In 2000, I proposed to Sarah at a B & B in Lakeside, Michigan. Got down on one knee, took her hand, the whole thing. She proposed back, rings were exchanged, and then we were just kind of like: What do we do now? We drove aimlessly along Red Arrow Highway, stopping at antique shops and talking about a future we were certain we could predict, but time did not slow down, nor did it speed up. It sort of sat there, waiting for someone to make it memorable. Eventually, we wandered back to Chicago and knocked on Sarah’s parents’ door. “Mom, Dad, we got engaged!” she blurted out before they’d even let us in the front door.

“That’s terrific,” her mother said. “We bought a new refrigerator.”

The next few days were even more anticlimactic. For 48 hours, I couldn’t locate my mom, because she was away on business and had no idea how to answer her cell phone. By the time I got her, even I had lost interest in my news.

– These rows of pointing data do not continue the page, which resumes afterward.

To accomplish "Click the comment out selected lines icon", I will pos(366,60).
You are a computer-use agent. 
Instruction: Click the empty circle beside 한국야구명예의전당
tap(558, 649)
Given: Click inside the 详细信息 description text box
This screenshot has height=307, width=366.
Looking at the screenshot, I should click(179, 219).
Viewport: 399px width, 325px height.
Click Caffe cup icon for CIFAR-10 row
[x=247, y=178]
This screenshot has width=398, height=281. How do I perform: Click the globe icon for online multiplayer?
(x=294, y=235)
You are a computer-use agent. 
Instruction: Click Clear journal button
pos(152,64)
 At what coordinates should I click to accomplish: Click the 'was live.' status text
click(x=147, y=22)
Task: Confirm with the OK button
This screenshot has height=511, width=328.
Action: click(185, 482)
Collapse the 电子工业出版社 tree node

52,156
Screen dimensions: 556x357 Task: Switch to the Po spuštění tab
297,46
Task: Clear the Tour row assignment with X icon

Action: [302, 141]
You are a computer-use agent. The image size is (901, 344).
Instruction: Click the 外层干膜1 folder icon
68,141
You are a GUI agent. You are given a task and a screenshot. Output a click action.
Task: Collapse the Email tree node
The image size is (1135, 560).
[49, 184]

I remember feeling disappointed, not with the engagement, but with The Moment. Years later, I still think about it. Big things happen, and you can’t make them magic any more than you can make it start raining. And sometimes the knowledge of what’s happening—This is a big moment! I’m going to remember it forever!—is enough to taint it, like when someone tries to shoot a video, and the presence of the camera changes everything because it makes you self-conscious and weird.

Life-changing events occur, like engagements and car accidents and this, and I sleepwalk through them. Instead of losing myself in the moment, like the Sage of Detroit advised, I view the moment from a safe distance like a passive observer watching a movie. This movie just happens to be my life. Which doesn’t have the dramatic arc of 8 Mile.

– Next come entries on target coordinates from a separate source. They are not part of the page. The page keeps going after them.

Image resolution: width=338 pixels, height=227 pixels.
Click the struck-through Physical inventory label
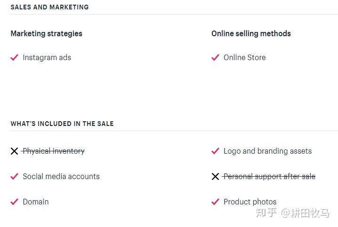coord(53,151)
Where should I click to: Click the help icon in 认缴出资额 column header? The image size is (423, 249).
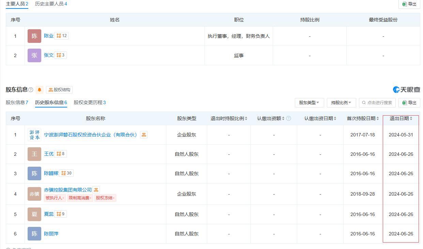coord(289,118)
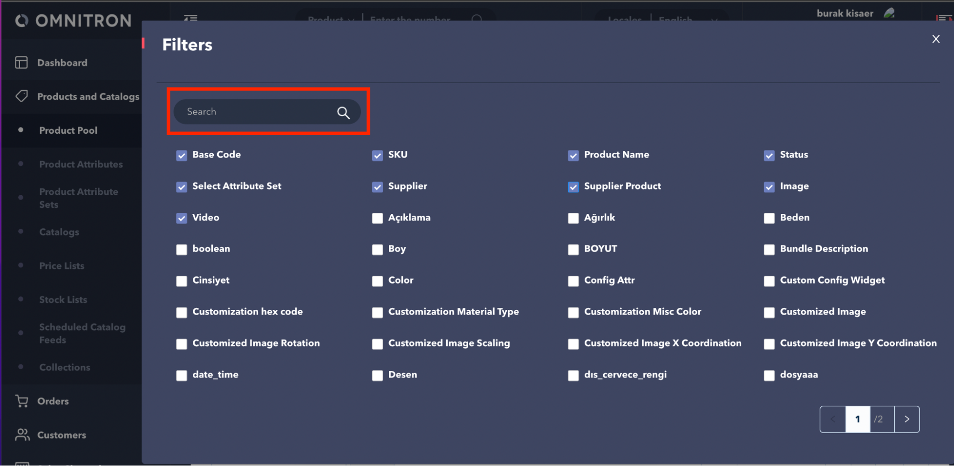Click the magnifier icon in Filters search
Image resolution: width=954 pixels, height=466 pixels.
(x=343, y=113)
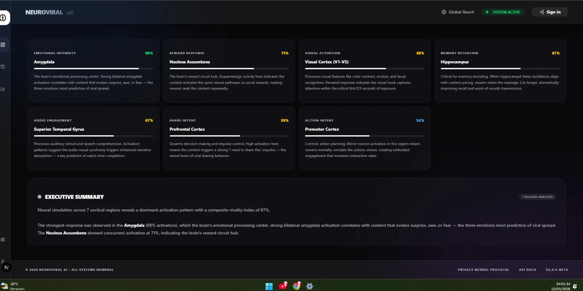Select the Nucleus Accumbens reward response card
The image size is (583, 291).
click(x=229, y=71)
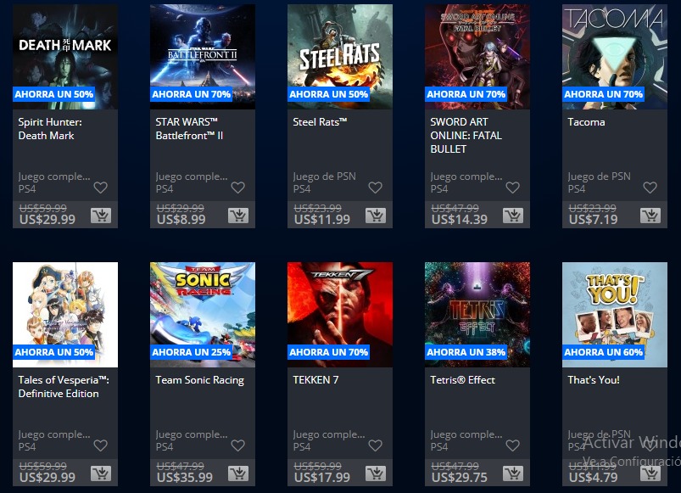The height and width of the screenshot is (493, 681).
Task: Toggle wishlist heart for Team Sonic Racing
Action: tap(238, 445)
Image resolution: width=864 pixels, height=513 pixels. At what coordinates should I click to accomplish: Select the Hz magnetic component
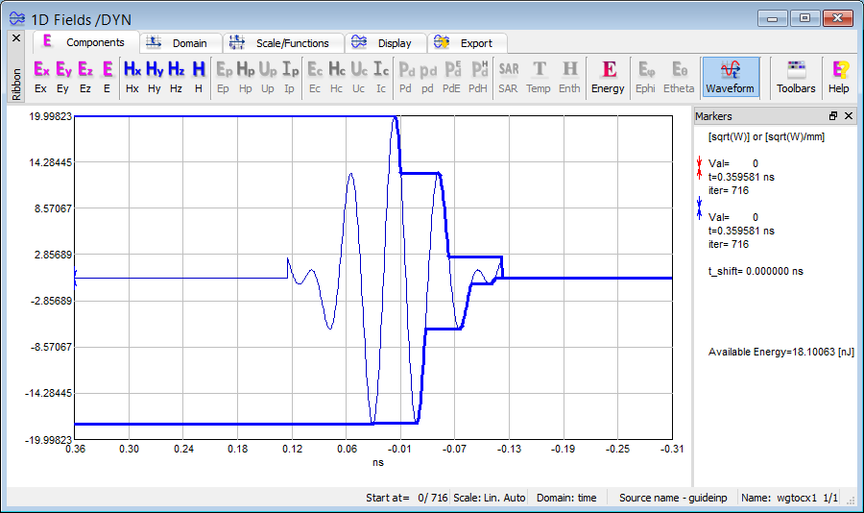pyautogui.click(x=176, y=76)
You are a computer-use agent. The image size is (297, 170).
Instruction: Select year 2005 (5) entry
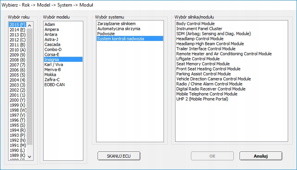coord(17,75)
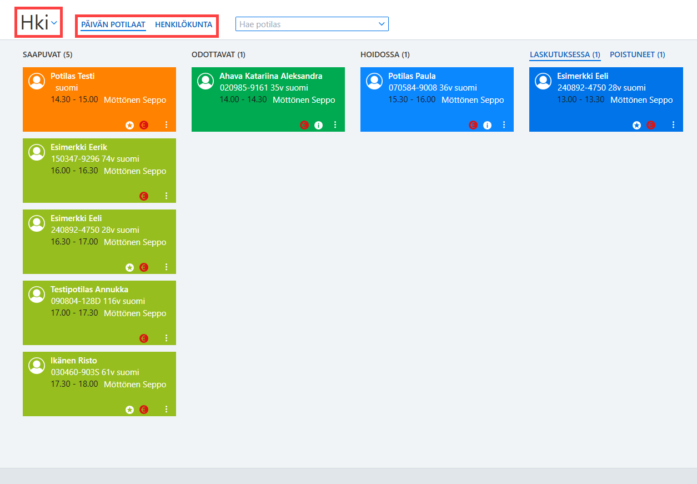Click the euro icon on Testipotilas Annukka card
This screenshot has height=484, width=697.
click(144, 338)
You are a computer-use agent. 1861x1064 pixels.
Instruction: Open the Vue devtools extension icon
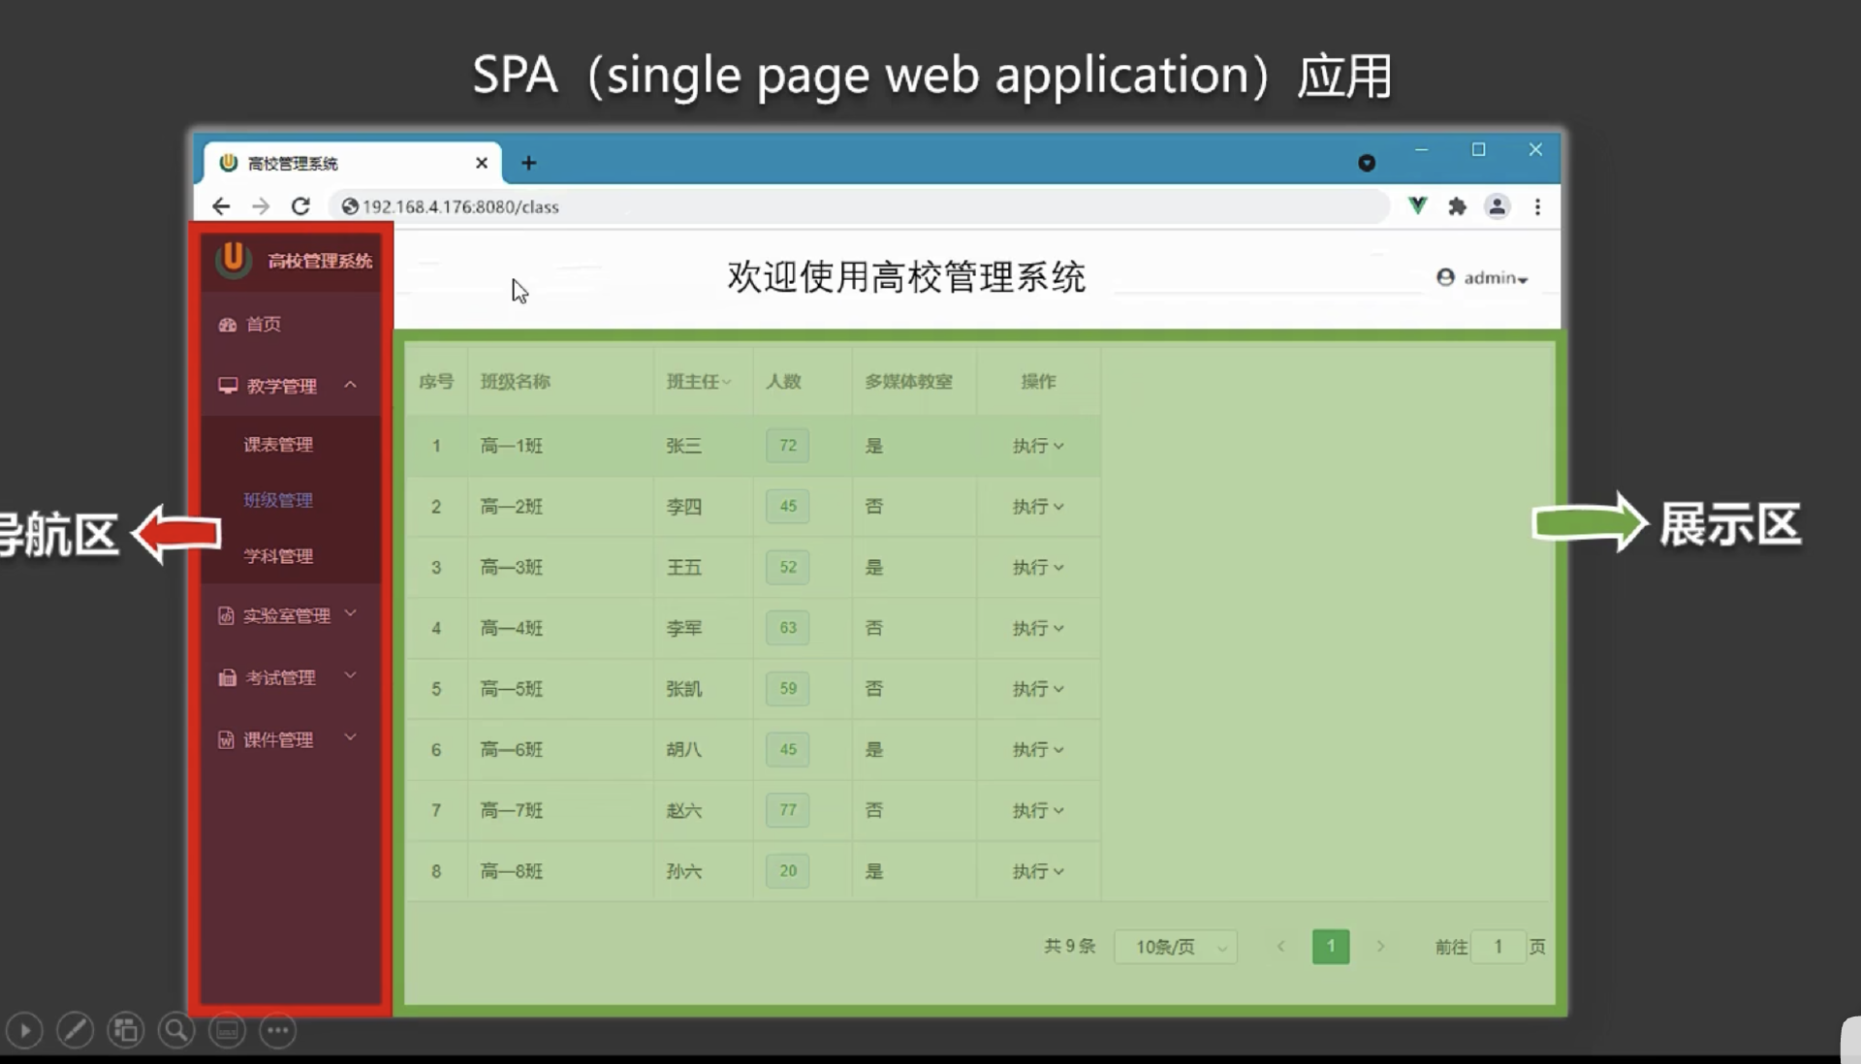(1417, 206)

Pregnancy is another thing entirely. It’s a Big Moment that goes on and on, and no one can possibly sustain excitement for that long. God knows I try. “This is the last time my wife will be pregnant,” I think. “I should be remembering every detail!” But the thrill of feeling that first kick in Sarah’s belly, or watching my five-year-old boy gently whispering words of encouragement to whatever’s in that belly, quickly get lost in the shuffle, because when those moments pass, and the World’s Dumbest Dog has just peed on the rug again and I still have seven boxes of IKEA-related projects waiting for me, it’s irrelevant how I feel about such details. The world keeps spinning.

Oscar Levant once said, “Happiness isn’t something you experience; it’s something you remember.” So while I should be finding some meaning in all this, I’ll probably only find it meaningful the way human beings are built to find anything in life meaningful: in retrospect.